Tanaya yang menyadari maksud dari Byan seketika menampar keras wajah Byan dan langsung dibalas histeris seisi kantin dengan heboh.


Tanpa rasa sakit, Byan menarik rambut Tanaya kasar, ia tak menyangka perempuan di hadapannya memiliki keberanian yang sangat tinggi.


"Beraninya kau! Sehebat apa dirimu ini dimatamu, hah?!" bentak Byan menarik rambut Tanaya dengan tangan kanannya kemudian mencekik leher Tanaya dengan tangan kirinya.


"Ahk, lepaskan..., sakit ...," lirih Tanaya meringis, rasanya saat ini kepalanya hampir copot ditambah ia kesusahan untuk bernafas karna cekikan dilehernya tak main-main kuatnya.


Byan menghempaskan tubuh Tanaya hingga hampir jatuh dari kursi itu yang bergeser mundur.


Tanaya yang menanggung rasa sakit dan malu segera berlalu dengan isak tangisnya. Ia memilih masuk ke dalam toilet untuk menenangkan diri.


Tanaya mengusap wajahnya yang basah karena air mata, ia memegang kepalanya yang masih terasa sakit, ia menatap dirinya di cermin dan melihat lehernya yang tampak sangat merah, adegan tadi terus terngiang-ngiang di kepalanya.


"Ternyata karna dia pemuda begitu ..." lirihnya pelan, ia mengusap air matanya yang masih saja mengalir.


"Beraninya dia menginginkan tubuhku.

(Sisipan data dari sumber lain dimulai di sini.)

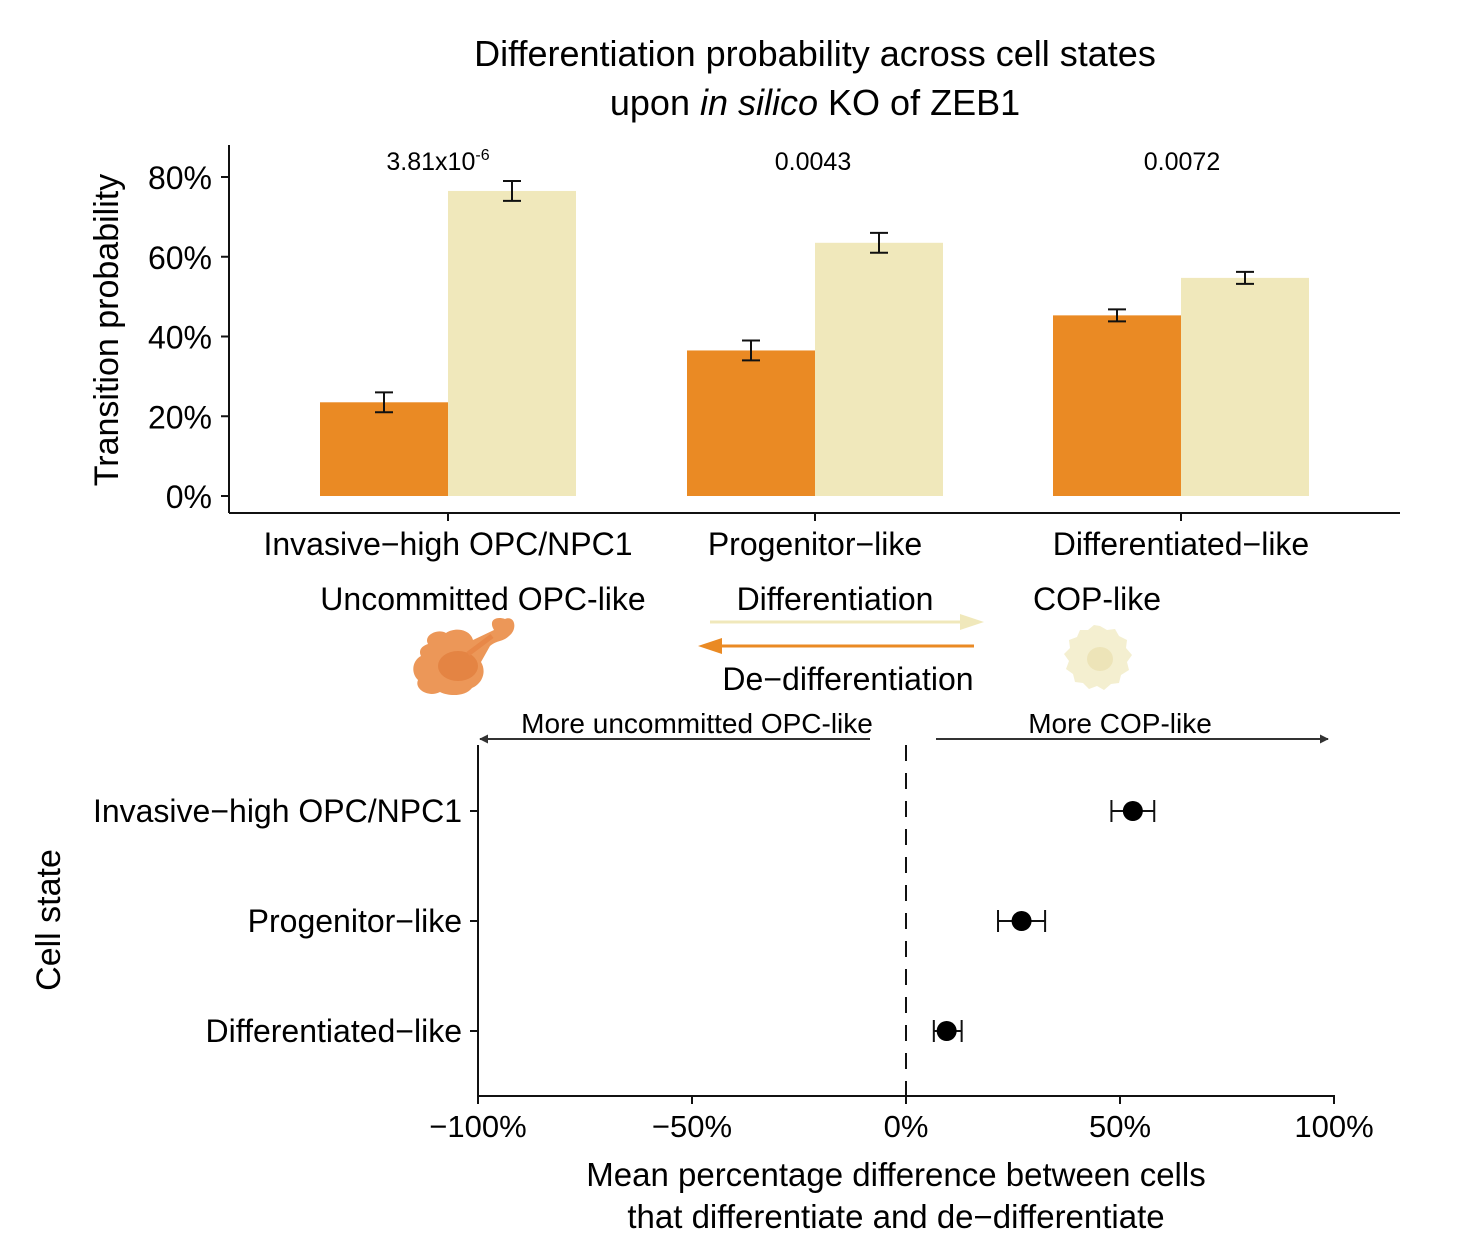  I want to click on bar-y-tick-label: 0%, so click(189, 497).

Apa aku terlihat semurah itu, apa hal seperti itu biasa terjadi di kota ini?" tanyanya dalam hati.


"Gue akan minta ganti nama aja, dari pada harus berurusan dengan pemuda itu." gumamnya merapikan rambutnya yang berantakan.


Ting!


Tanaya membuka tas kecilnya dan membuka aplikasi WhatsApp.


[Sekitar 4% lagi yang belummenuntaskan persyaratan, bagi siapa yang gagal akan dipersulit bahkan diberi hukuman yang berat, kami tidak menerima alasan apapun, persyaratan sudah disepakati dan kami tunggu kesiapan anda.]


"Gue gak mau nambah biaya dan mempersulit kakak gara gara hal ini, gue harus bisa menuntaskan persyaratan ini. Mungkin aja perundungan di sekolah ini juga wajar dan tidak akan menerima laporan jika dirundung seperti tadi."


"Jangan sampai gue gagal. Lebih baik gue meng-iyakan kemauan pemuda tadi, yang terpenting pose itu dapat dan gue akan membatalkan perjanjian itu, gue akan mencari perlindungan nanti." ucapnya mengambil keputusan.